A expressão é muito usada nas investigações que procuram avaliar o modo como o local onde vivemos influencia a nossa saúde. Refere-se à paisagem construída pelas sociedades e onde se desenrolam as actividades humanas. Inclui o edificado, os parques, as infra-estruturas de apoio. O ambiente construído da área de residência corresponde à paisagem que observamos quando saímos de casa, quando passeamos nas redondezas. Pode influenciar-nos positiva ou negativamente: uma área de residência sem vegetação pode não ser propícia a passeios; uma rua muito arborizada, com as sombras que as árvores proporcionam no verão, pode incentivar as pessoas a sair de casa, caminhar, encontrar-se na rua. A investigação recente tende a demonstrar que o ambiente construído desempenha um papel nos comportamentos em saúde e nas interacções sociais - o que pode ter a sua importância na demência, pré- e pós-diagnóstico.

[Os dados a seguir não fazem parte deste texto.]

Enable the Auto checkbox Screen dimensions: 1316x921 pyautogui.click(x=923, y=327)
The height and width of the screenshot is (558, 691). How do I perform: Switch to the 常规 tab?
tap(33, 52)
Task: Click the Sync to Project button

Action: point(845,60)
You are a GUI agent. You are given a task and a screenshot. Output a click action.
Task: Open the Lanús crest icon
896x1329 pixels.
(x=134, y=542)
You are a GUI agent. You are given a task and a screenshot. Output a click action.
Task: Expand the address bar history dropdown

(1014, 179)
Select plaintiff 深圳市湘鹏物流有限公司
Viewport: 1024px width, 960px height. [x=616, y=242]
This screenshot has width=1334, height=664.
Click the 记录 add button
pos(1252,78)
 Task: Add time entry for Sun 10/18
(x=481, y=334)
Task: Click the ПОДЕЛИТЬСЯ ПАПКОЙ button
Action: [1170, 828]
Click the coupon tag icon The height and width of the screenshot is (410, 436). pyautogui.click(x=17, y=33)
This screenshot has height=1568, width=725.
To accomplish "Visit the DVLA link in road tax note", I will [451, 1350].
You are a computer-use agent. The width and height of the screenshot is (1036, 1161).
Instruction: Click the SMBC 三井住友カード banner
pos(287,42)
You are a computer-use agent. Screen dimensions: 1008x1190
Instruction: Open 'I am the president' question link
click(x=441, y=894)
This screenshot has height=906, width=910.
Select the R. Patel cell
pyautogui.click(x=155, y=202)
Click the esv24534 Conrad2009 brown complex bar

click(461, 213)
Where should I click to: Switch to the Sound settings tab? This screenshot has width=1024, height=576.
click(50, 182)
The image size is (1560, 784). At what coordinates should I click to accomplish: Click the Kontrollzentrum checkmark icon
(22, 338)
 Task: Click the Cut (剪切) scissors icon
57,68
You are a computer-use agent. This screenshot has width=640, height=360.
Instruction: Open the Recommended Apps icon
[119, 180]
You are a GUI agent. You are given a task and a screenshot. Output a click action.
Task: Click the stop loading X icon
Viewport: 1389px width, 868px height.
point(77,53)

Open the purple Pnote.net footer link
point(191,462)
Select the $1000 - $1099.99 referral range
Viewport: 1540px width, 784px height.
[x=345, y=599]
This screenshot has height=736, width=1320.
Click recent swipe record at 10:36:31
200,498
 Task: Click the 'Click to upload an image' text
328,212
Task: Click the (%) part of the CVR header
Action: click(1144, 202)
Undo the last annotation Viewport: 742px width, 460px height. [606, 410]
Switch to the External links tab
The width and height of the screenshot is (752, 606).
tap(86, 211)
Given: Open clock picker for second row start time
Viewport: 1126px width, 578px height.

Queremos envolver as pessoas que vivem com demência e os cuidadores informais como co-investigadores e co-produtores do projecto, não apenas como objectos de estudo. Por isso, várias entidades juntaram-se a nós, como a Associação Nacional de Cuidadores Informais ou a Associação Alzheimer.
As pessoas que vivem com demência e os cuidadores informais serão, é certo, inquiridos através de questionários, através de entrevistas caminhantes e através da elaboração de uma cartografia participativa. Mas, mais do que fornecer informações valiosas e ricas acerca das suas vidas, terão também voz na própria elaboração dos instrumentos. As metodologias, os questionários, os guiões de entrevistas, os eventos (seminários, webinars) serão feitos juntamente com várias pessoas com demência e cuidadores informais.